Experimenting on near-final hardware, rather than through downloads on a home development kit, has gone a long way to calming fears of nauseating and/or hard-to-use VR headsets in this first generation. And while these titles are genuinely still in development—meaning they're hard to gauge fully in demos that can last only 10 or 15 minutes—they have given us our best idea yet of the actual promises and pitfalls of the first wave of virtual reality games.

We looked at a few promising early titles for Sony's Project Morpheus back in June at E3, but, at PAX Prime two weeks ago, the breadth and depth of VR offerings blew that experience away. While this is only a small sampling of the titles in development, and more will be shown at the Oculus Connect conference in Hollywood later this month, what we've seen so far has already gotten us excited about finally playing some real virtual reality games in our homes in the near future. Here's a guided tour of some of the titles that will serve as many early adopters' first impressions of a new world of home PC-based virtual reality.
(Note: While these games were all demonstrated on either the HTC Vive or the Oculus Rift, most developers we talked to were open to the idea of porting the title from one platform to the other should time and market demand allow. Exceptions to this include Oculus' VR Sports Challenge and Edge of Nowhere, both of which are currently being developed exclusively for Oculus).

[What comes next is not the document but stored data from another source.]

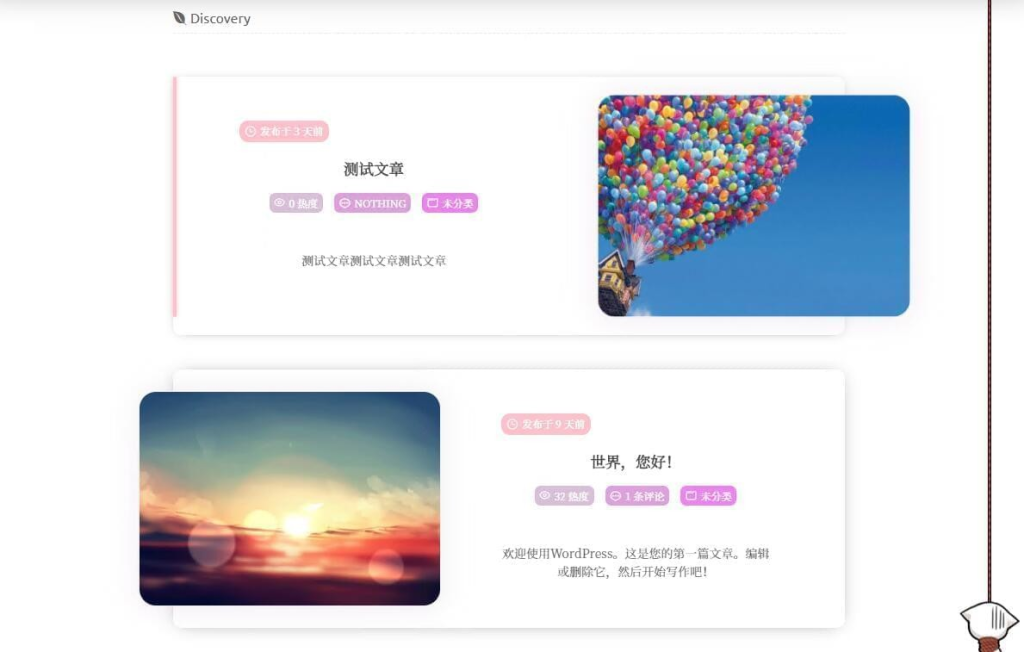Click the excerpt '测试文章测试文章测试文章'
The image size is (1024, 652).
pyautogui.click(x=373, y=261)
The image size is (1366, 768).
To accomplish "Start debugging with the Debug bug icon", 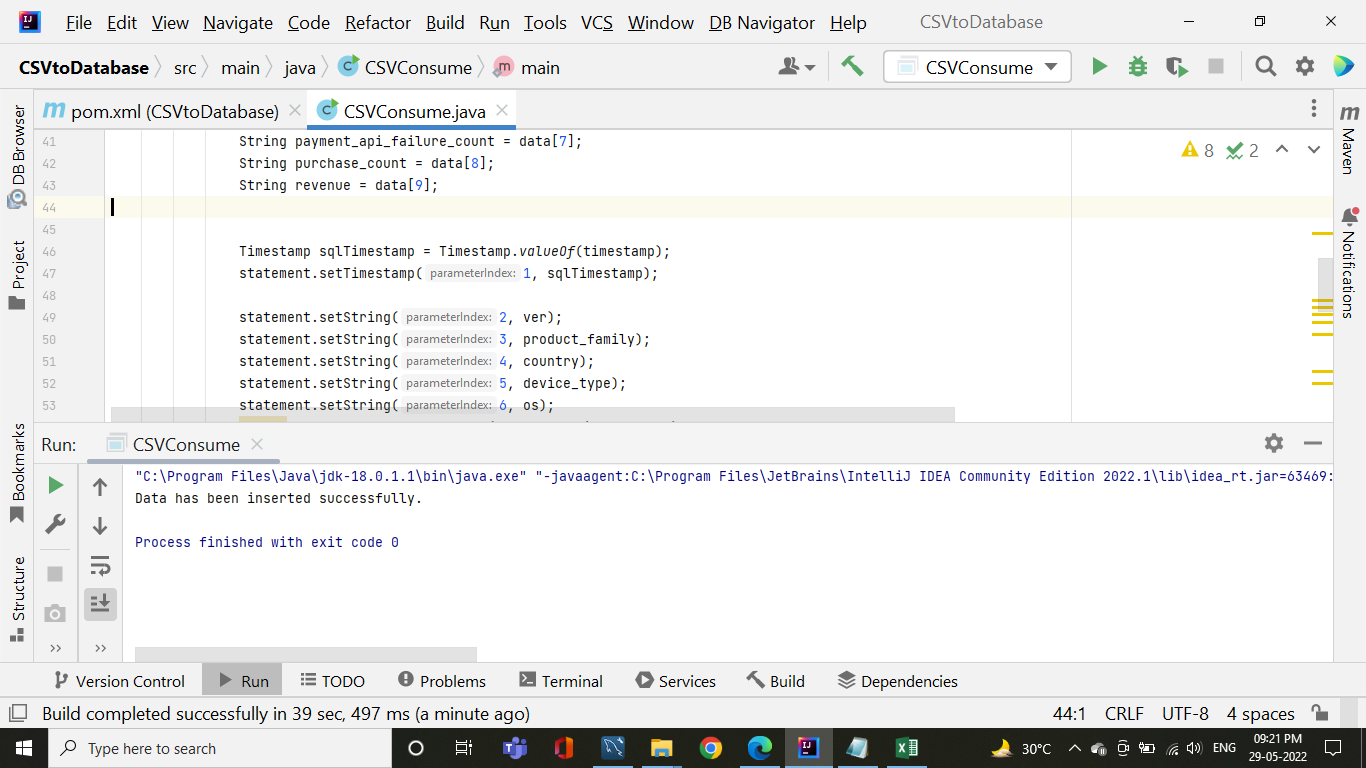I will (x=1137, y=65).
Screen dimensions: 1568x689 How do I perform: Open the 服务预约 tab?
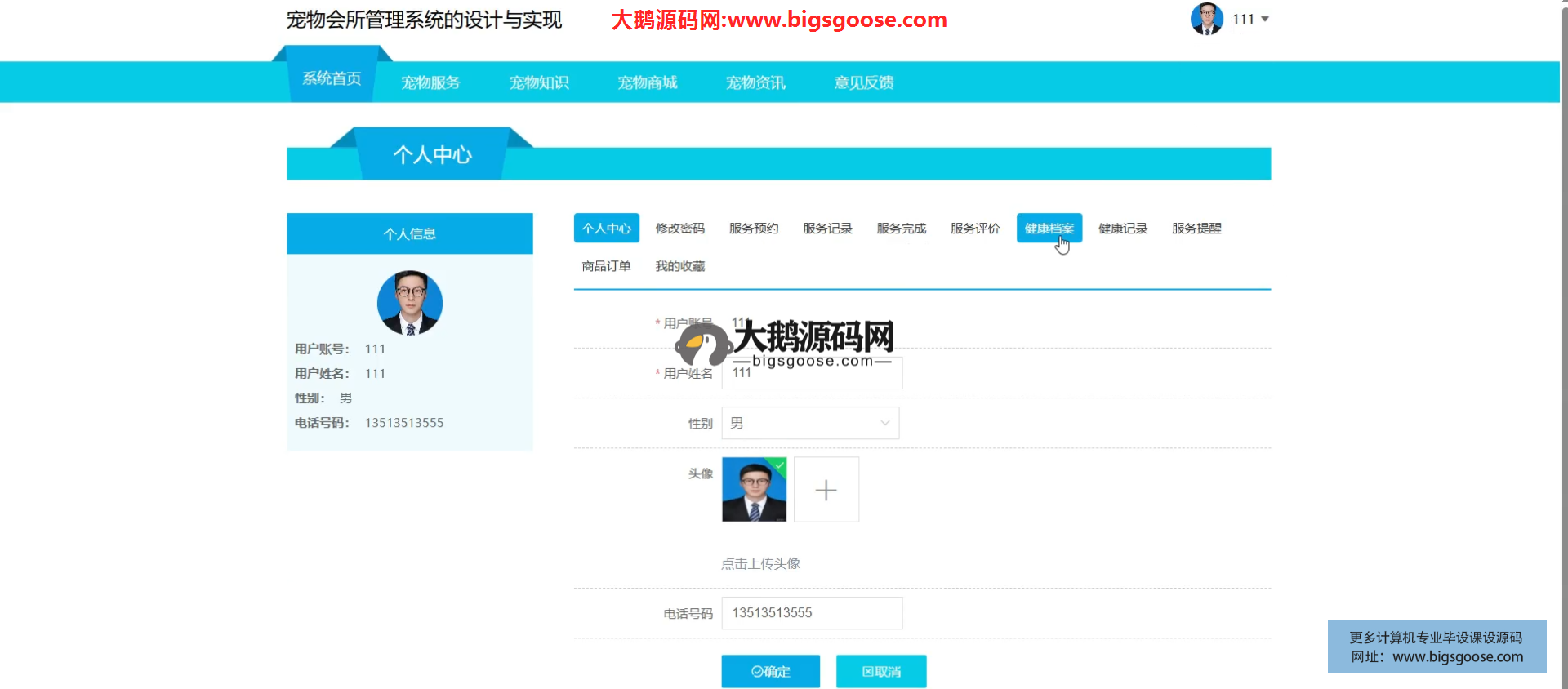pos(753,229)

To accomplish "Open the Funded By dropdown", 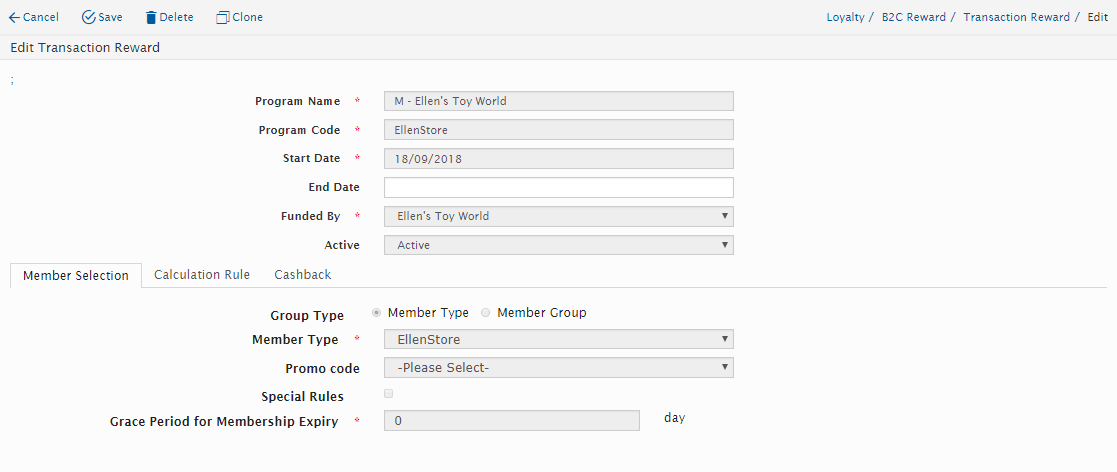I will [558, 216].
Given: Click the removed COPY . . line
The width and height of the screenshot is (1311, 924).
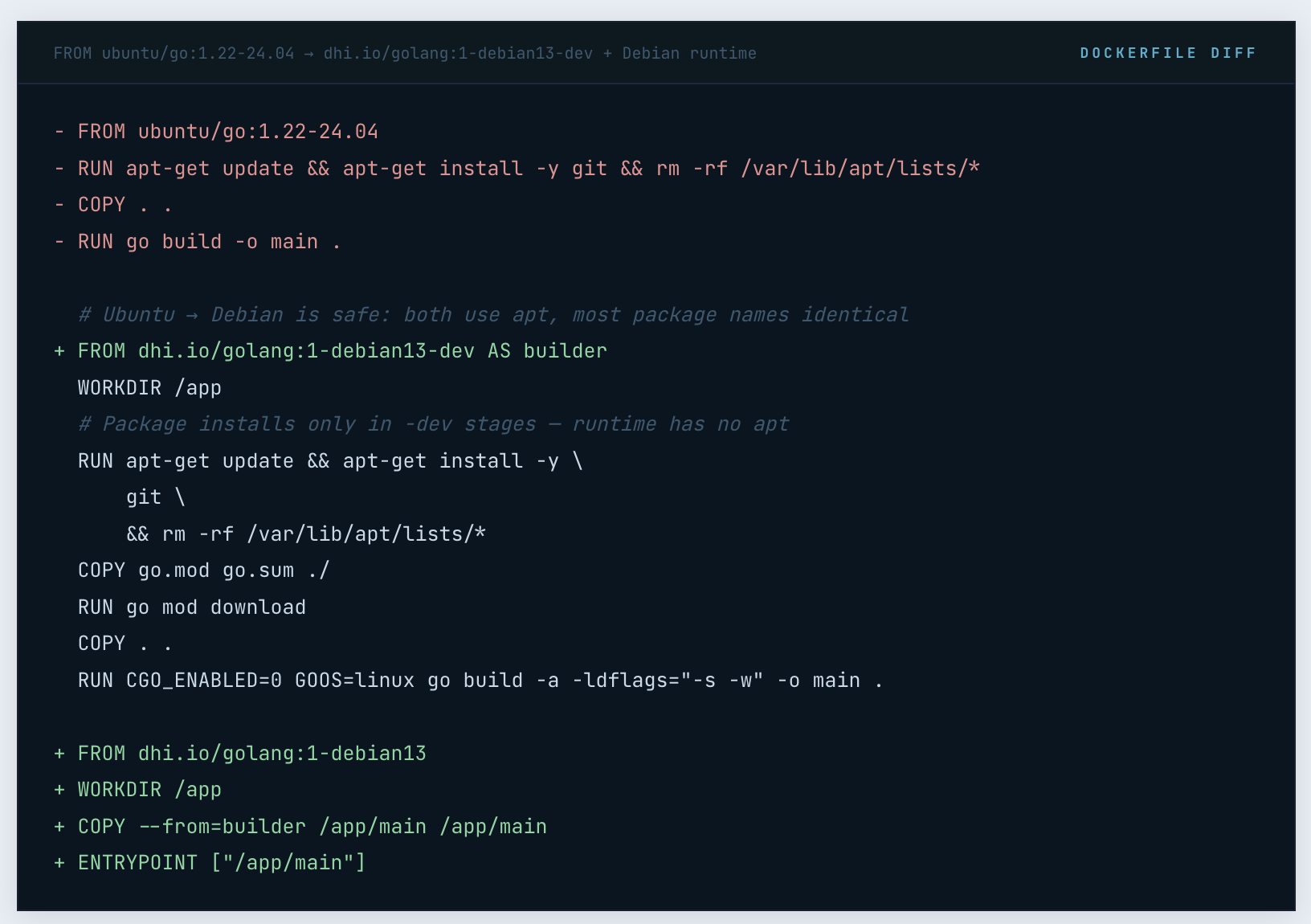Looking at the screenshot, I should point(125,205).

With its room-scale tracking technology, SteamVR and the HTC Vive have finally achieved the dream of letting players walk around a virtual space as if they were really there. Unfortunately, that dream only lasts as far as the dimensions of your room's walls or the length of wire tethering you to the gaming PC powering the experience. Unless you're playing a game that's confined to a single virtual room space, this is a problem. How do you let a player walk around an entire world in VR without crashing into real walls? The team at Cloudhead Games thinks they've found the perfect solution to this problem for The Gallery, an episodic adventure game that is set to see its first chapter, "Call of the Starseed," launch alongside the HTC Vive later this year. After toying around with that solution during a 15 minute demo of the game recently, we hope it will catch on and become a standard in the space.
Cloudhead calls its VR navigation solution the Blink system. Basically, when you reach the limits of your real world play space (shown as a blue wireframe box in the VR world when you approach), you simply hold down a button on the controller and look at where you want to go. A small green outline appears in the center of your gaze, showing the new bounding area that you'll "blink" to. Let go of the button, and the scene fades to black before quickly fading in on your new position where you can walk around the new surroundings immediately. You can even twist the controller before the "blink" to change the angle of your new virtual playspace before you warp there.

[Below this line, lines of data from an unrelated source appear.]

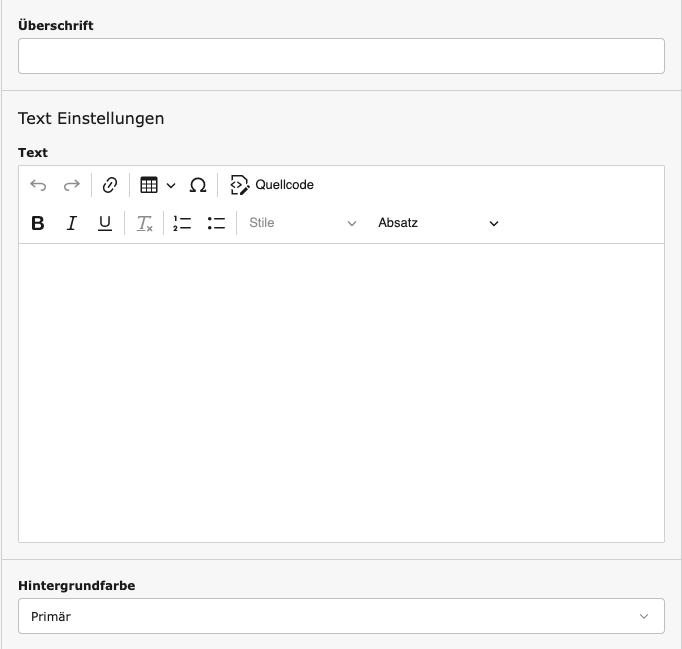Insert a hyperlink with the link icon

[110, 185]
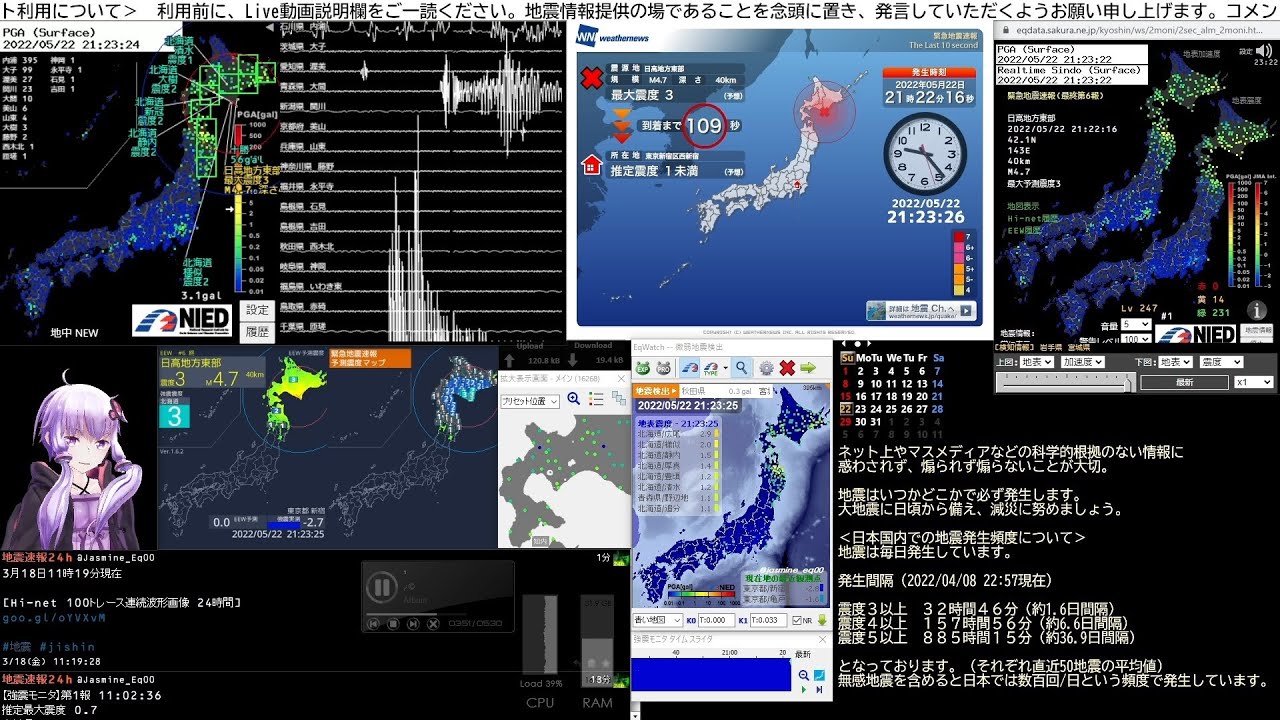Click the magnifier search icon in EqWatch toolbar
This screenshot has width=1280, height=720.
pyautogui.click(x=742, y=368)
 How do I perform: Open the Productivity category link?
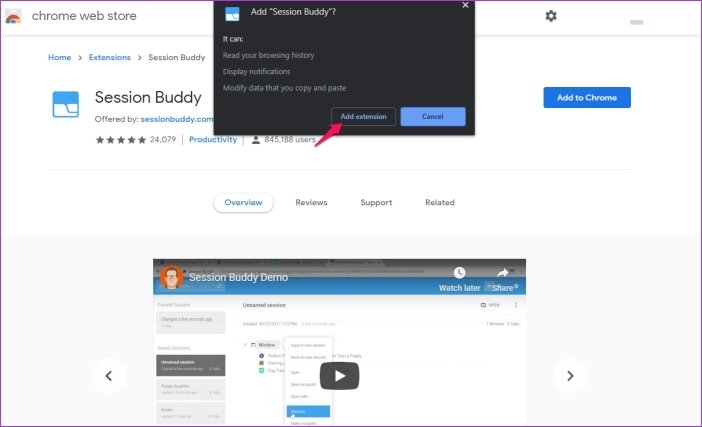tap(213, 139)
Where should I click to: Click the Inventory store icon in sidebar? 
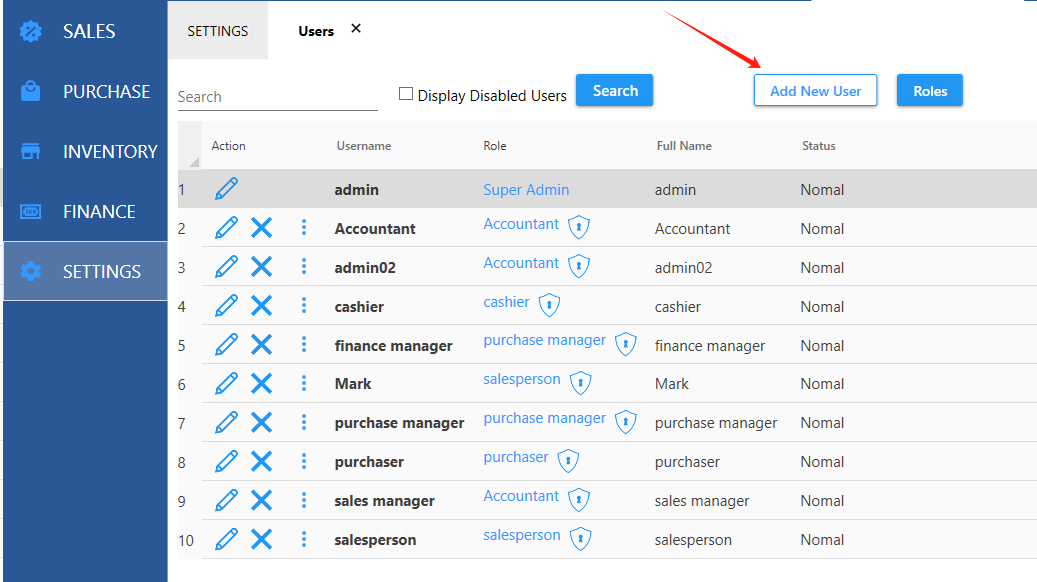(31, 152)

Teleporting around the world like this isn't as "realistic" as simply walking along the entire length of a secluded beach, for instance. Still, it's an incredibly convenient way to get to anywhere you can see in the virtual environment without any of the nausea or disorientation that comes with other methods of virtual locomotion (such as pushing a joystick to move your viewpoint forward). It's also incredibly efficient, saving a lot of ponderous walking time between points of interest.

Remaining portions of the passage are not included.